Saqib also pointed to another barrier: a widespread fear of the Federal Bureau of Revenue (FBR), Pakistan's national tax authority, which drives many business owners to keep operations informal and cash-based rather than open bank records.

Notwithstanding this fear, coupled with worries about withholding tax that discourages formal bookkeeping, the SBP continues to introduce SME financing schemes intended to stimulate formal credit uptake.

Mutaher Khan, co-founder of Data Darbar, underlined agriculture’s central role, stating that agriculture has been the largest driver of SME financing over the past five years in Pakistan, adding that SME financing grew 41% in the last fiscal year.

JS Bank CEO Atif Salim Malik pointed to a 2003 report that recorded SME counts at the time to be 3.2 million. Mukesh Kumar, presenting the latest figures, added that there have been roughly 7 million establishments by 2025 across sectors such as education, health and agriculture.

Kumar also stressed that many budding entrepreneurs are not even aware that bank SME programmes exist and that formal financing could be had. He highlighted that corporate-sector lending to SMEs, credit supplied by firms rather than banks, also exists but does not receive sufficient recognition.

The roundtable also flagged a stark disparity between formal bank penetration and the size of the SME universe. A report cited by Saqib found that only 142,000 out of an estimated 2.7 million SMEs had bank accounts declared as business accounts.

The report is evident that most SMEs continue to operate through personal accounts, blurring business and personal finances, which in turn reduces transparency for lenders. This practice is also said to be hampering the ability of institutions to build reliable credit histories for small enterprises and increasing the cost and risk of formal lending.

Gender dimensions of data scarcity have also emerged as another area that needs to be given the recognition it deserves. Samina Geti, the vice president at First Women’s Bank Limited and head of its SME division, warned that poor data gathering also undermines women’s participation in the SME sector. She claimed that approximately 10% of SMEs in Pakistan are led by women, and women tend to hold more savings accounts than men.

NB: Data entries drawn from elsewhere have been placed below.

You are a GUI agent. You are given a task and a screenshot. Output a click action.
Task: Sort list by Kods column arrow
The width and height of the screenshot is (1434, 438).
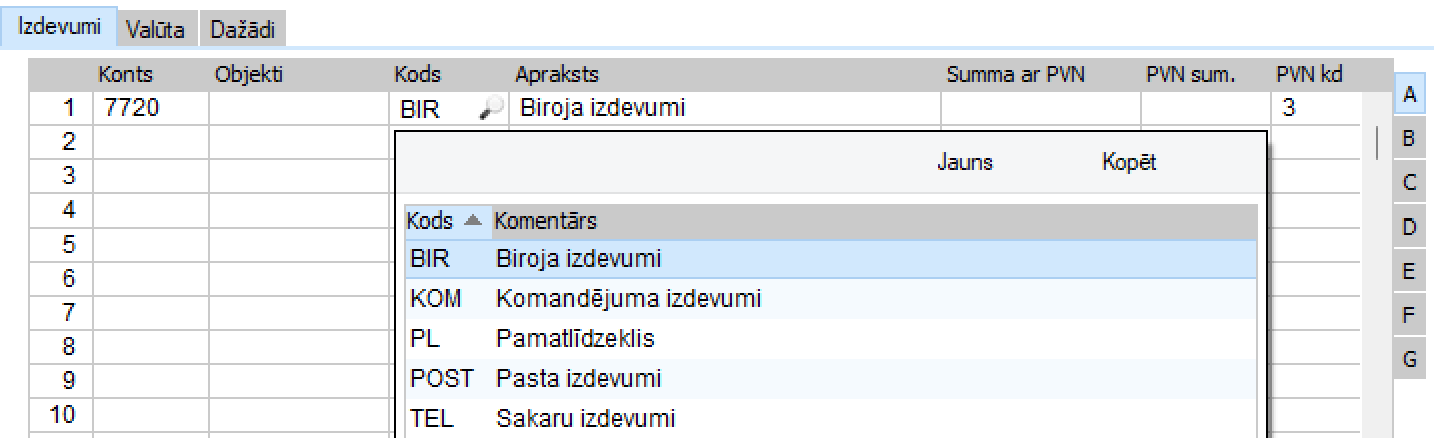click(474, 220)
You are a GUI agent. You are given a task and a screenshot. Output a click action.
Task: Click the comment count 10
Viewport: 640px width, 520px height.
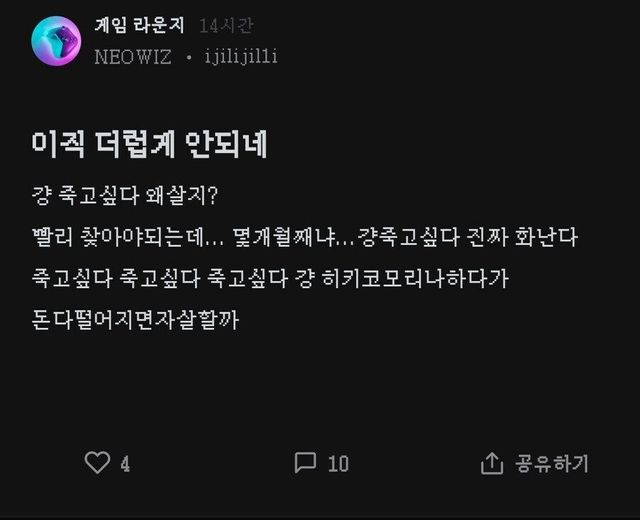point(338,464)
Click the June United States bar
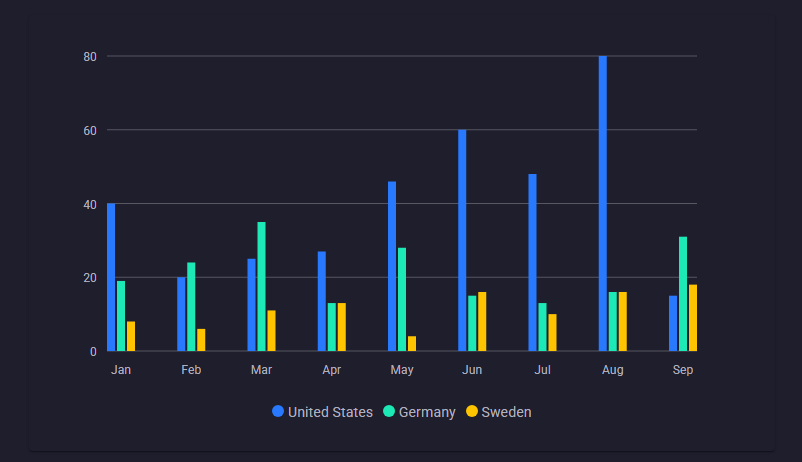Screen dimensions: 802x462 462,240
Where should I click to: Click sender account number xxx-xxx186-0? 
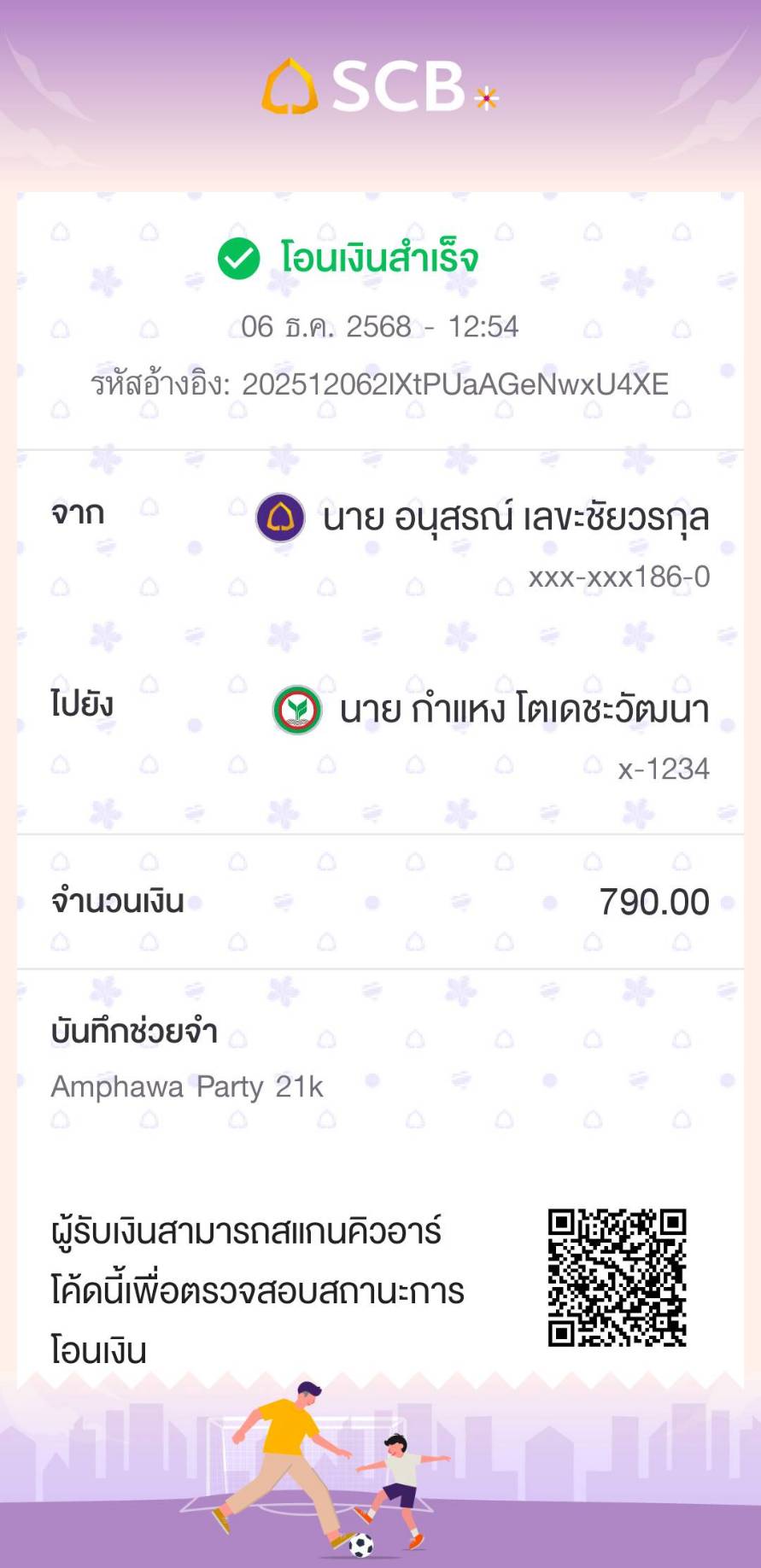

Progress exists, but obstacles persist

Despite some progress, SME loans reached a record Rs691 billion in FY25, but obstacles persisted on the framework side. Only 2.1% of firms report access to bank loans or lines of credit, a tiny share compared with the South Asian average of 31.6%. 

Participants at the KSBL-JS Bank session argued that incremental measures will not be enough. In the view of the panellists, greater reforms are needed, including stronger credit assessment frameworks, market-based solutions, technology-driven distribution channels, and measures such as credit guarantees and improved data availability for risk assessment.

Strategies to get around Pakistan's SME financing woes

The roundtable also served as a soft launchpad for an upcoming policy brief and an SME financing toolkit to help small businesses navigate financial services. 

This indicates that Pakistan's SME sector has momentum, but the current mix of cash-based trade, weak record-keeping, limited data sharing and low financial literacy leaves millions of SMEs underserved.

Closing these gaps will require SME-supportive policies, better data infrastructure, and stronger links between banks, tech platforms and the firms they serve. Otherwise, a rich source of jobs and innovation in the country will likely remain at stake and underused.